• **WHAT YOU WILL DO**
Every single line below has to be printed once more, exactly.

::: EXTRACTED INFORMATION :::

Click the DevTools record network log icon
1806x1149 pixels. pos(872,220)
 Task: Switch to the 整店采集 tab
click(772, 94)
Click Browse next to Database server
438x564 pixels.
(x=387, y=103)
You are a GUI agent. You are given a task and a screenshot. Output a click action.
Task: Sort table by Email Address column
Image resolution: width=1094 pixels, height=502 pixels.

:::

• **ANSWER TO THIS PROBLEM**
Click the DevTools record network log icon
1806x1149 pixels. pos(872,220)
 Task: Switch to the 整店采集 tab
click(772, 94)
Click Browse next to Database server
438x564 pixels.
(x=387, y=103)
You are a GUI agent. You are given a task and a screenshot. Output a click action.
Task: Sort table by Email Address column
Image resolution: width=1094 pixels, height=502 pixels.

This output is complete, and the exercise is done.